━━━━━ Provided records
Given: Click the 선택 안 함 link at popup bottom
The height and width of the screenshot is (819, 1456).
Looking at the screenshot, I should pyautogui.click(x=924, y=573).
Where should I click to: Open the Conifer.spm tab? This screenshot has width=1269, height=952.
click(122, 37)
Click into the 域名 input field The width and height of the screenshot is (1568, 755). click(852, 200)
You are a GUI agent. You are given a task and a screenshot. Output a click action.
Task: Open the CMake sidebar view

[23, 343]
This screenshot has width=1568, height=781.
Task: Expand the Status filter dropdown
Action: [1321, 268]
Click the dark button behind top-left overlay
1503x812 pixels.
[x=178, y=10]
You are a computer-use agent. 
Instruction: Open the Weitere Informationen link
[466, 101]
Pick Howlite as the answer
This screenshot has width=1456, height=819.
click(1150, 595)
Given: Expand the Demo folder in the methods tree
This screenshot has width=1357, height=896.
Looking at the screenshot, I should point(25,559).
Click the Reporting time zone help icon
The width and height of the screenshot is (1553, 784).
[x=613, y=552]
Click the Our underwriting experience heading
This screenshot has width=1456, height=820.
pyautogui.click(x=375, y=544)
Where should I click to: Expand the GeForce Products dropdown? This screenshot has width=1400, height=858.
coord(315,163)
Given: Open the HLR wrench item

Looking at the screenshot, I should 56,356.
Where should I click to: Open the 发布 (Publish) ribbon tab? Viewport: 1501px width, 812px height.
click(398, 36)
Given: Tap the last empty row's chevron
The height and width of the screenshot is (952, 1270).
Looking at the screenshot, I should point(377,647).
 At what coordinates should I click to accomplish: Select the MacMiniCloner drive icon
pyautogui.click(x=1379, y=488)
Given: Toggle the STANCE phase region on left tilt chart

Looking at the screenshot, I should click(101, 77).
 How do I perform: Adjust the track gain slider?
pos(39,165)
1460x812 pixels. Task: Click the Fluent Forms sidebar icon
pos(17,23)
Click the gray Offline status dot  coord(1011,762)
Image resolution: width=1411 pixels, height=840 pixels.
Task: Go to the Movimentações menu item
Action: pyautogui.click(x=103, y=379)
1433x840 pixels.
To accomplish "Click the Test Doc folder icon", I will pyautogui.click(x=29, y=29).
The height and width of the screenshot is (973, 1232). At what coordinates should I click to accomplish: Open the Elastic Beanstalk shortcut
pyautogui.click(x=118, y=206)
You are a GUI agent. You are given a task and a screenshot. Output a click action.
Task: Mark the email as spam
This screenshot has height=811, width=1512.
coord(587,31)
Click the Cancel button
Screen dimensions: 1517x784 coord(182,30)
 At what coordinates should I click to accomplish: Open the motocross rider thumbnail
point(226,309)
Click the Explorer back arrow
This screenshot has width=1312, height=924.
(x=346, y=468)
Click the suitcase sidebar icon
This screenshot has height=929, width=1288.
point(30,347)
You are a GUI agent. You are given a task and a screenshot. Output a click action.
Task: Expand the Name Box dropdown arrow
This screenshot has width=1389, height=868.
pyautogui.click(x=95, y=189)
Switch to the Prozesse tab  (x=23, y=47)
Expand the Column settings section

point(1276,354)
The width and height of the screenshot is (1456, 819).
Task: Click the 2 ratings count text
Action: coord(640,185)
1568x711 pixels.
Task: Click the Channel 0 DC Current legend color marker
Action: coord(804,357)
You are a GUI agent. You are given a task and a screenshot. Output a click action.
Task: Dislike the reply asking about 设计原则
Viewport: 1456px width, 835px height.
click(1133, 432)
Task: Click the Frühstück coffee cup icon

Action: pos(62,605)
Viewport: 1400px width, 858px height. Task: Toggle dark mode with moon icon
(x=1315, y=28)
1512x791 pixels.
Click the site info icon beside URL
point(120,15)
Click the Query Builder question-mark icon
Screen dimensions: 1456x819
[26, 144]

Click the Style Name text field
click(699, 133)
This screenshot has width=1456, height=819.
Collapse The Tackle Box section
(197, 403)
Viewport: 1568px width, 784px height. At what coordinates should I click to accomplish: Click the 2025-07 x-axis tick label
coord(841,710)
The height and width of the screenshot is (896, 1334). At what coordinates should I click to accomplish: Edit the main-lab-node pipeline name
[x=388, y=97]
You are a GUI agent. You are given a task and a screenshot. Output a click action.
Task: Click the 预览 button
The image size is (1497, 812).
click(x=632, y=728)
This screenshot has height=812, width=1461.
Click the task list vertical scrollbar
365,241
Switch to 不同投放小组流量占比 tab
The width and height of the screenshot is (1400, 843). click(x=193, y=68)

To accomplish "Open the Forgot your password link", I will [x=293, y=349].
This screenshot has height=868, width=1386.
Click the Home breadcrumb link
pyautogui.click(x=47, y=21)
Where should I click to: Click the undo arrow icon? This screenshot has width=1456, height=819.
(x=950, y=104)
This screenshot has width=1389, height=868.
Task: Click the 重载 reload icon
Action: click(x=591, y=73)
━━━━━━━━━━
What the task asks = Your answer should be the full set of records, printed exactly.

Response =
Given: Click the 선택 안 함 link at popup bottom
The height and width of the screenshot is (819, 1456).
Looking at the screenshot, I should pyautogui.click(x=924, y=573).
Where should I click to: Open the Conifer.spm tab? This screenshot has width=1269, height=952.
click(122, 37)
Click into the 域名 input field The width and height of the screenshot is (1568, 755). click(852, 200)
You are a GUI agent. You are given a task and a screenshot. Output a click action.
Task: Open the CMake sidebar view

[23, 343]
This screenshot has width=1568, height=781.
Task: Expand the Status filter dropdown
Action: [1321, 268]
Click the dark button behind top-left overlay
1503x812 pixels.
[x=178, y=10]
You are a computer-use agent. 
Instruction: Open the Weitere Informationen link
[466, 101]
Pick Howlite as the answer
This screenshot has width=1456, height=819.
click(1150, 595)
Given: Expand the Demo folder in the methods tree
This screenshot has width=1357, height=896.
Looking at the screenshot, I should point(25,559).
Click the Reporting time zone help icon
The width and height of the screenshot is (1553, 784).
[x=613, y=552]
Click the Our underwriting experience heading
This screenshot has width=1456, height=820.
pyautogui.click(x=375, y=544)
Where should I click to: Expand the GeForce Products dropdown? This screenshot has width=1400, height=858.
coord(315,163)
Given: Open the HLR wrench item

Looking at the screenshot, I should 56,356.
Where should I click to: Open the 发布 (Publish) ribbon tab? Viewport: 1501px width, 812px height.
click(398, 36)
Given: Tap the last empty row's chevron
The height and width of the screenshot is (952, 1270).
Looking at the screenshot, I should point(377,647).
 At what coordinates should I click to accomplish: Select the MacMiniCloner drive icon
pyautogui.click(x=1379, y=488)
Given: Toggle the STANCE phase region on left tilt chart

Looking at the screenshot, I should click(101, 77).
 How do I perform: Adjust the track gain slider?
pos(39,165)
1460x812 pixels. Task: Click the Fluent Forms sidebar icon
pos(17,23)
Click the gray Offline status dot  coord(1011,762)
Image resolution: width=1411 pixels, height=840 pixels.
Task: Go to the Movimentações menu item
Action: pyautogui.click(x=103, y=379)
1433x840 pixels.
To accomplish "Click the Test Doc folder icon", I will pyautogui.click(x=29, y=29).
The height and width of the screenshot is (973, 1232). At what coordinates should I click to accomplish: Open the Elastic Beanstalk shortcut
pyautogui.click(x=118, y=206)
You are a GUI agent. You are given a task and a screenshot. Output a click action.
Task: Mark the email as spam
This screenshot has height=811, width=1512.
coord(587,31)
Click the Cancel button
Screen dimensions: 1517x784 coord(182,30)
 At what coordinates should I click to accomplish: Open the motocross rider thumbnail
point(226,309)
Click the Explorer back arrow
This screenshot has width=1312, height=924.
(x=346, y=468)
Click the suitcase sidebar icon
This screenshot has height=929, width=1288.
point(30,347)
You are a GUI agent. You are given a task and a screenshot. Output a click action.
Task: Expand the Name Box dropdown arrow
This screenshot has width=1389, height=868.
pyautogui.click(x=95, y=189)
Switch to the Prozesse tab  (x=23, y=47)
Expand the Column settings section

point(1276,354)
The width and height of the screenshot is (1456, 819).
Task: Click the 2 ratings count text
Action: coord(640,185)
1568x711 pixels.
Task: Click the Channel 0 DC Current legend color marker
Action: coord(804,357)
You are a GUI agent. You are given a task and a screenshot. Output a click action.
Task: Dislike the reply asking about 设计原则
Viewport: 1456px width, 835px height.
click(1133, 432)
Task: Click the Frühstück coffee cup icon

Action: pos(62,605)
Viewport: 1400px width, 858px height. Task: Toggle dark mode with moon icon
(x=1315, y=28)
1512x791 pixels.
Click the site info icon beside URL
point(120,15)
Click the Query Builder question-mark icon
Screen dimensions: 1456x819
[26, 144]

Click the Style Name text field
click(699, 133)
This screenshot has width=1456, height=819.
Collapse The Tackle Box section
(197, 403)
Viewport: 1568px width, 784px height. At what coordinates should I click to accomplish: Click the 2025-07 x-axis tick label
coord(841,710)
The height and width of the screenshot is (896, 1334). At what coordinates should I click to accomplish: Edit the main-lab-node pipeline name
[x=388, y=97]
You are a GUI agent. You are given a task and a screenshot. Output a click action.
Task: Click the 预览 button
The image size is (1497, 812).
click(x=632, y=728)
This screenshot has height=812, width=1461.
Click the task list vertical scrollbar
365,241
Switch to 不同投放小组流量占比 tab
The width and height of the screenshot is (1400, 843). click(x=193, y=68)

To accomplish "Open the Forgot your password link", I will [x=293, y=349].
This screenshot has height=868, width=1386.
Click the Home breadcrumb link
pyautogui.click(x=47, y=21)
Where should I click to: Click the undo arrow icon? This screenshot has width=1456, height=819.
(x=950, y=104)
This screenshot has width=1389, height=868.
Task: Click the 重载 reload icon
Action: click(x=591, y=73)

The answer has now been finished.